● **TO DO**:
In the entries below, find the line with "Instagram (935, 1015)" and the line with "Twitter (926, 986)". Reproduce those two lines and every line between them exactly, and nothing more.

● **SUPPLIED MATERIAL**:
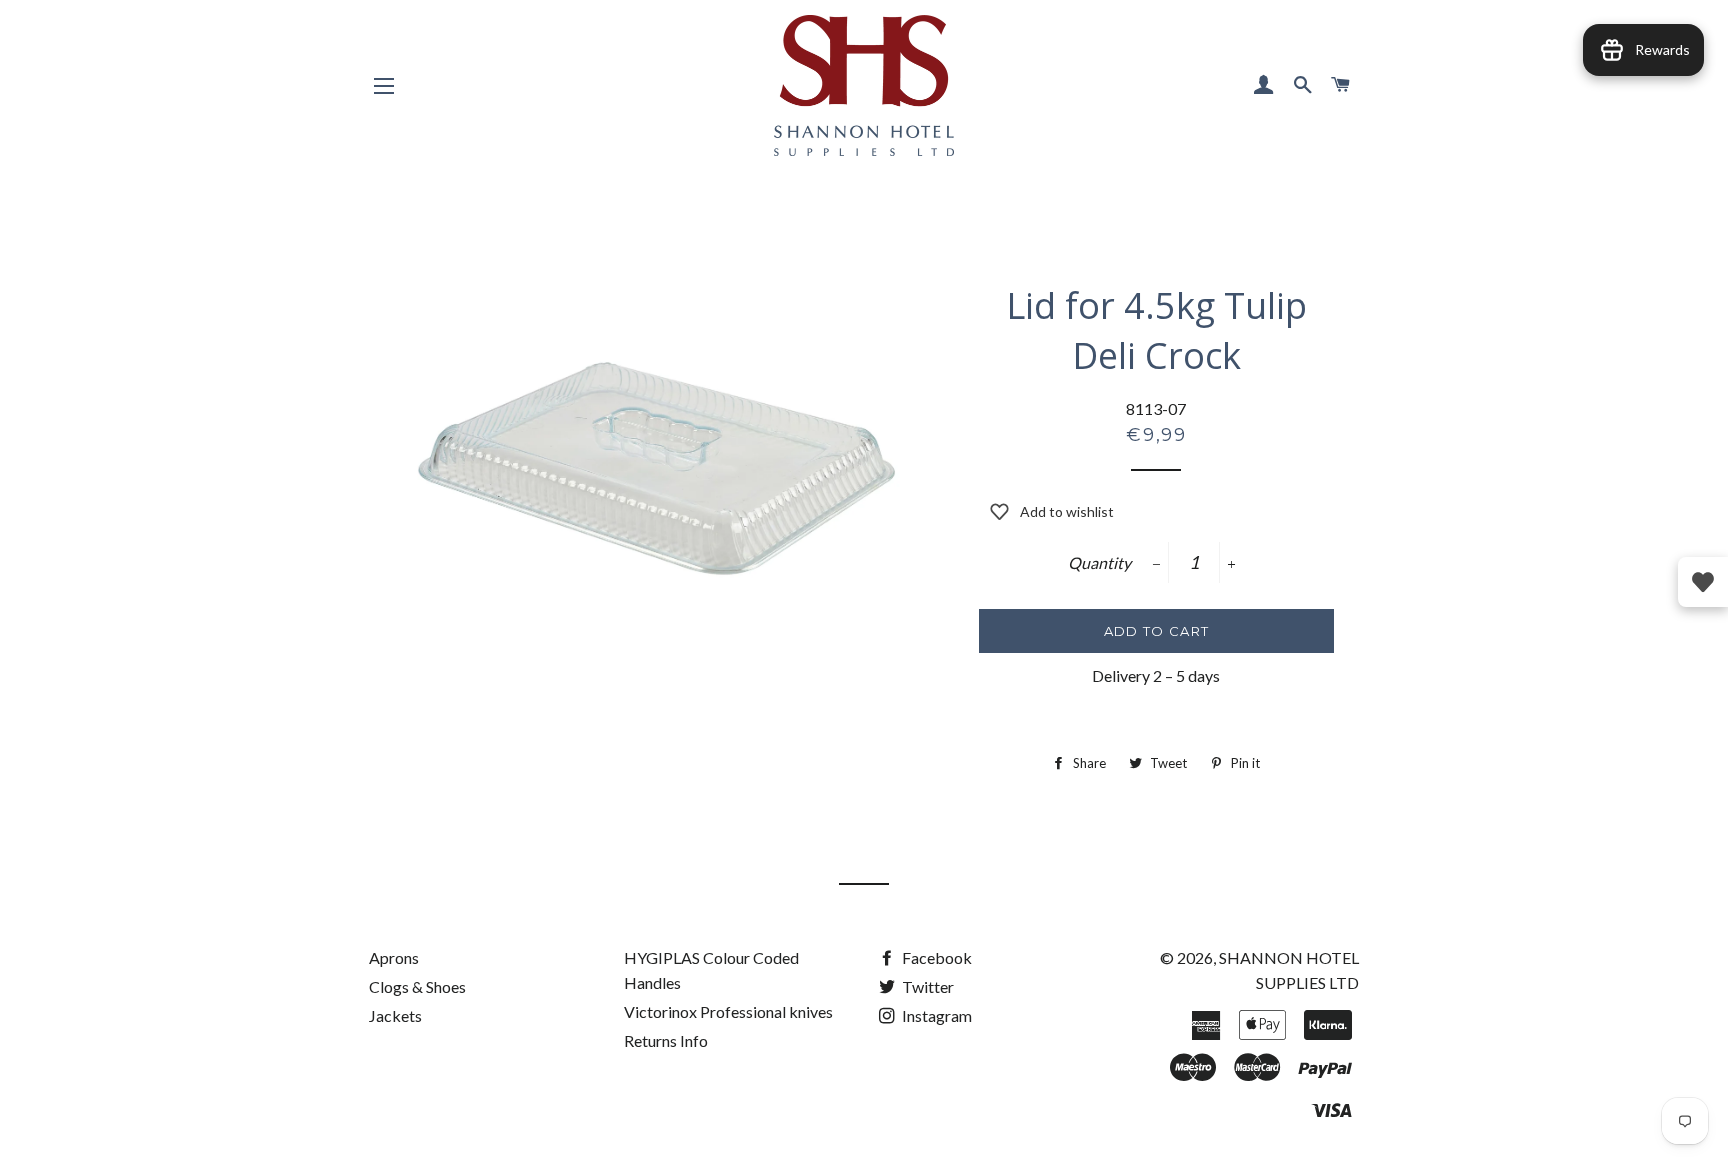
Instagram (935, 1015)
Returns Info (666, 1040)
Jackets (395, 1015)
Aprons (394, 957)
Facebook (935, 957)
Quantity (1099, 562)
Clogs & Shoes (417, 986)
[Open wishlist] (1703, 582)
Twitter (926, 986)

==

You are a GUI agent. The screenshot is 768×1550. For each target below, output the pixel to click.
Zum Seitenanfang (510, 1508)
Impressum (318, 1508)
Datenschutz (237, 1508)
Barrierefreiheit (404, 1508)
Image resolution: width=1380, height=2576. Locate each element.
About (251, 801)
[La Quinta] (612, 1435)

...

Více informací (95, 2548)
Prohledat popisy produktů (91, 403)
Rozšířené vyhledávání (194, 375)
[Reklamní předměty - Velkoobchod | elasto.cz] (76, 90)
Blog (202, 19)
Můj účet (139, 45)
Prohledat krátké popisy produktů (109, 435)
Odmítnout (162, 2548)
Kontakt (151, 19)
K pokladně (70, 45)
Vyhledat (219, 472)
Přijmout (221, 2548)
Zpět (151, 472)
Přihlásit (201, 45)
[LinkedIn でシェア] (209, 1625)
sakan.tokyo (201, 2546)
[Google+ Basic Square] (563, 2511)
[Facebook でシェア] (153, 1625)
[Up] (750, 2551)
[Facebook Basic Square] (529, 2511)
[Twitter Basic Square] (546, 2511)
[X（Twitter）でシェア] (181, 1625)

● **ANSWER AREA**:
Instagram (935, 1015)
Returns Info (666, 1040)
Jackets (395, 1015)
Aprons (394, 957)
Facebook (935, 957)
Quantity (1099, 562)
Clogs & Shoes (417, 986)
[Open wishlist] (1703, 582)
Twitter (926, 986)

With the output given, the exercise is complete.